This application is a continuation of application Ser. No. 07/952,136 filed on Sep. 28, 1992; which is a rule 62 continuation of prior application Ser. No. 07/677,245 filed on Mar. 29, 1991; both now abandoned.
BACKGROUND OF THE INVENTION
1. Field of the Invention
The present invention relates to a speech synthesizing method by the segmentation of the linear Formant transition region and more particularly, to a mode to synthesize speech by the combination of a speech coding mode and a Formant analysis mode.
2. Description of the Prior Art
Generally, the mode of speech synthesis is classified into a speech coding mode and a Formant frequency analysis mode. After such a speech coding mode, the speech signal, relating to a whole phoneme including a syllable of the speech or a semi-syllable of the speech, is analyzed by a mode of a linear predictive coding (LPC) or a line spectrum pair (another representation for LPC parameters), and stored in a data base. The speech signal is then extracted from the data base for synthesizing. However, although such a speech coding mode can obtain a better sound quality, it requires an increase of data quantity since the speech signal must be divided into an interval frame (a short-time frame) for analyzing. Thus, there are a number of problems. For example, memory quantity must be increased and processing speed must be slowed down because data must be generated, even if the data is in a region where the frequency characteristics of the speech signal remains unchanged.
Also such a Formant frequency analysis mode is used to extract the basic Formant frequency and the Formant bandwidth, and synthesize the speech corresponding to an arbitrary sound by executing a regulation program after normalizing the change of the Formant frequency, which occurs in conjunction with a phoneme. However, it is difficult to find out the regulation of the change.
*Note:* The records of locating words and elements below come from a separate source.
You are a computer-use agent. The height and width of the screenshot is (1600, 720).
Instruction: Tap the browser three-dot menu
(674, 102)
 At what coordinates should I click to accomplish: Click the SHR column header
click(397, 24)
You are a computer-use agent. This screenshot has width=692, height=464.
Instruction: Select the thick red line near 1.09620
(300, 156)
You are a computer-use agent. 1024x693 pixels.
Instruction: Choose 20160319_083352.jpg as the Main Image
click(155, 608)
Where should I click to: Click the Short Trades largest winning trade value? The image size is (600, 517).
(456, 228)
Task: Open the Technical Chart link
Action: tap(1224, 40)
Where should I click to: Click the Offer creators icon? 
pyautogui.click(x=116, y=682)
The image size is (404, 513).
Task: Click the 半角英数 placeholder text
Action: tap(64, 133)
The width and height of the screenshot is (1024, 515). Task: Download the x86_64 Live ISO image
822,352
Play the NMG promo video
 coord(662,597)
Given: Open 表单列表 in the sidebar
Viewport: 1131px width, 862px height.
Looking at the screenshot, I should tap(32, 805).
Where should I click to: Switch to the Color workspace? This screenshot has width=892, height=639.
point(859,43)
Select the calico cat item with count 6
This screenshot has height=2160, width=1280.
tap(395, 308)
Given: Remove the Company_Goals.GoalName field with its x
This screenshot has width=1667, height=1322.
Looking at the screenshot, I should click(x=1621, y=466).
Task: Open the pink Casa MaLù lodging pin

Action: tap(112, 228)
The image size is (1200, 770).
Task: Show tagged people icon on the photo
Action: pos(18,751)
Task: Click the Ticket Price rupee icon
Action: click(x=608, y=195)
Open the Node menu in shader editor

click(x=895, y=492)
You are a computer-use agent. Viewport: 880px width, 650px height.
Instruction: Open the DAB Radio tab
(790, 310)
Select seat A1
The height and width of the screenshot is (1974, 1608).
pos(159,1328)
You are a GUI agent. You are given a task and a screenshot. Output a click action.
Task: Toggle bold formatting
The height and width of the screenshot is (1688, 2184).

Further, there exists the problem of slowing down the processing speed since the Formant frequency transition must be processed by a fixed regulation of the change.
SUMMARY OF THE INVENTION
Accordingly, it is an object of the present invention to provide an improved speech synthesizing method by the segmentation of the linear Formant transition region.
Another object of the present invention is to provide a mode to synthesize speech by the combination of a speech mode and the Formant analysis mode.
A further object of the present invention is to provide a method for synthesizing speech by decreasing the data quantity so as to store, in the memory, only points of linear characteristic change of the Formant frequency after segmenting the Formant frequency transition region into portions where the frequency curve is changing in linear characteristics.
Still another objective of the present invention is to provide a method for synthesizing a high quality sound and concisely analyzing the Formant frequency and bandwidth by using only the segmented information of the Formant linear transition region.
Other objects and further scope of applicability of the present invention will become apparent from the detailed description given hereinafter. It should be understood, however, that the detailed description and specific examples, while indicating preferred embodiments of the invention, are given by way of illustration only, since various changes and modifications within the spirit and scope of the invention will become apparent to those skilled in the art from this detailed description.
Briefly described, the present invention relates to a method of synthesizing speech by the combination of a Speech coding mode and a Formant analysis mode by segmenting the Formant transition region according to the linear characteristics of the frequency curve and storing the Formant information (frequency and bandwidth) of each portion. Therefrom, frequency information of a sound is obtained. Formant contour data is used to produce speech, being calculated by a linear interpolation method. The frequency and the bandwidth are elements of the Formant contour calculated by the linear interpolation method. They are sequentially filtered in order to produce a speech signal which is a digital speech signal. The digital speech signal is then converted to an analog signal, amplified, and output through an external speaker.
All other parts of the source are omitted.